EXTRACT ::
▼
The term "wag" is normally seen in contemporary speech as a verb, as in the phrase "the dog wagged its tail." When used as a noun, the word has a second meaning that was current in the sixteenth century, and continued to appear in literary contexts through the twentieth, albeit more commonly in British than American English. The term "wag" is used to refer to someone with a droll or mischievous sense of humor. In Shakespeare's "Henry the Fourth Part 1," for example, Falstaff, very much a wag himself, repeatedly addresses Henry as "wag" or "sweet wag" (II.1).  

The particular phrase appears in Chapter 2: 

The eyes of Doctor T. J. Eckleburg are blue and gigantic-their irises are one yard high. They look out of no face, but, instead, from a pair of enormous yellow spectacles which pass over a nonexistent nose. Evidently some wild wag of an oculist set them there to fatten his practice in the borough of Queens, and then sank down himself into eternal blindness, or forgot them and moved away.
▲
PROMPT 1 ::
Do the following statements agree with the passage on the word "wag"? For each, answer yes or no and quote the words from the passage that settle it.
(a) The noun sense of "wag" appeared more often in British than in American English.
(b) The eyes of Doctor T. J. Eckleburg are brown.
(c) The irises of those eyes are one yard high.
PROMPT 2 ::
Answer these questions from the passage on the word "wag":
(a) In which century was the noun meaning of "wag" current?
(b) What color are the spectacles the eyes look out from?
(c) In which borough did the oculist hope to fatten his practice?
PROMPT 3 :: Extend the passage on the word "wag" by writing what would follow its final sentence.

DATASET ::
▼
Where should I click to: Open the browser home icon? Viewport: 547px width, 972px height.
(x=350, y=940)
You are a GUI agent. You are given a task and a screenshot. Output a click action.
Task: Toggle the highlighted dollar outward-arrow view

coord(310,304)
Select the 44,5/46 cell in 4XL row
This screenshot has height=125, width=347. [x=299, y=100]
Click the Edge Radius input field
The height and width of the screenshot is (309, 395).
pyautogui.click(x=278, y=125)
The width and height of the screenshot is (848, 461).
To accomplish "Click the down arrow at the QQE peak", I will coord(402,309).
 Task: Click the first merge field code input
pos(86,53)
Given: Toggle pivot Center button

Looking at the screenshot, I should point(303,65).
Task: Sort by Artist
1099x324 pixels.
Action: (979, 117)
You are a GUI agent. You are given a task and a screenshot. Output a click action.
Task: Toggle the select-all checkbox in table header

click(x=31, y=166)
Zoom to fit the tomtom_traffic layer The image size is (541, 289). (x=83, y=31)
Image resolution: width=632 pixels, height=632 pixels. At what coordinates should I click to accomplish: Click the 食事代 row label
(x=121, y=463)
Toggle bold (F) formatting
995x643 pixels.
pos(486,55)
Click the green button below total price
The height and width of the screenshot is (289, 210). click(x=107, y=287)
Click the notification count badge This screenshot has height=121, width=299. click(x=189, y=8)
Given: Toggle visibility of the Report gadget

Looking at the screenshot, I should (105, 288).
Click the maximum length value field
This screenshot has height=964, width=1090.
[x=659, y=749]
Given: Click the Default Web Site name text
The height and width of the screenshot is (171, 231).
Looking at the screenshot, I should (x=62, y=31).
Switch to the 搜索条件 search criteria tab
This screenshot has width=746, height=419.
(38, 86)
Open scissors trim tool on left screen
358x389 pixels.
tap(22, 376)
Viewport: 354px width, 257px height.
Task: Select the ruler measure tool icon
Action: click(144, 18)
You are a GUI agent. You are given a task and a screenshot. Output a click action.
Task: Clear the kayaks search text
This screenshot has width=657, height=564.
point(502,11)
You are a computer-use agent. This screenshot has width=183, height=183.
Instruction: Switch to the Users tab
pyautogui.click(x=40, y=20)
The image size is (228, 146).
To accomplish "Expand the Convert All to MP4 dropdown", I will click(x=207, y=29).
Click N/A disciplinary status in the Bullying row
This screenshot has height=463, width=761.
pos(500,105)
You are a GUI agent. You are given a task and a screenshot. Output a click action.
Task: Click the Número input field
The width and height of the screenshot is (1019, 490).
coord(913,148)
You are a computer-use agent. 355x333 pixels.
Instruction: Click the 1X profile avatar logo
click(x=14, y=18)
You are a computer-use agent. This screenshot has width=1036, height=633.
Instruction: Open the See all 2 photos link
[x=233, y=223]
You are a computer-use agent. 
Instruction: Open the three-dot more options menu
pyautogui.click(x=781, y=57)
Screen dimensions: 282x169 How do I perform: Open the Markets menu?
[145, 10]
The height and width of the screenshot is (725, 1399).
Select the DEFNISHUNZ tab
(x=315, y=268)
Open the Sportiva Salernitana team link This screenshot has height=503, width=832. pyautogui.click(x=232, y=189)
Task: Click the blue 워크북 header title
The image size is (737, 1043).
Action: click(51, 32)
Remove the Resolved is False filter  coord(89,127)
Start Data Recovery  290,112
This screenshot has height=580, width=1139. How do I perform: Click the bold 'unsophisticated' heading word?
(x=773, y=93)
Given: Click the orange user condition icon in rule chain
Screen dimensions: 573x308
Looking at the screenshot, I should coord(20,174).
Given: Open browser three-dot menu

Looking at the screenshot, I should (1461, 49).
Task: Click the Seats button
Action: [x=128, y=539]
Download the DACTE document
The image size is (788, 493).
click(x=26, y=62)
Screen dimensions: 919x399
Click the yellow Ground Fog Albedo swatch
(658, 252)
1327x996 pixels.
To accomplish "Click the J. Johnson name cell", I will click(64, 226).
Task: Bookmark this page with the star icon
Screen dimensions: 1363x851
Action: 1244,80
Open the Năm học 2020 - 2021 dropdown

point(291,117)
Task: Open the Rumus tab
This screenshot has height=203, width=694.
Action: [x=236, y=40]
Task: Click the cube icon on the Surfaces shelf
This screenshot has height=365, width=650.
▲
EXERCISE ANSWER 1 ::
(a) Yes: "albeit more commonly in British than American English."
(b) No: "The eyes of Doctor T. J. Eckleburg are blue and gigantic"
(c) Yes: "their irises are one yard high."

EXERCISE ANSWER 2 ::
(a) The sixteenth century.
(b) Yellow.
(c) Queens.

EXERCISE ANSWER 3 ::
This paragraph describes a colorful billboard consisting of a picture of glasses and eyes, not attached to a face, but appearing to float in a disembodied fashion over the highway against a drab landscape. Because the narrator considers them bizarre and funny, he presumes the oculist was a "wag".

jameadows eNotes educator| Certified Educator

The phrase "wild wag of" means someone who plays extravagant jokes on others. In Chapter 2 of The Great Gatsby, Fitzgerald writes that "some wild wag of an oculist" put up the poster of Doctor T.J. Eckleburg with huge blue eyes to benefit his business in Queens, New York. The oculist, or eye doctor, then forgot about the sign or might have "sank down himself into eternal blindness." The fact that the oculist put up the sign as a kind of joke, though one that is good for business, is significant. It almost implies that the divine presence is humorous, as Eckleburg seems almost divine and all-knowing in the way he peers, with his enormous eyes, out over the landscape. Only Eckleburg sees all, and the characters in Gatsby, each with his or her own limitations, do not. Only Eckleburg, initially installed by a "wild wag," an alliterative way of saying a jokester, seems to know everything that happens around him.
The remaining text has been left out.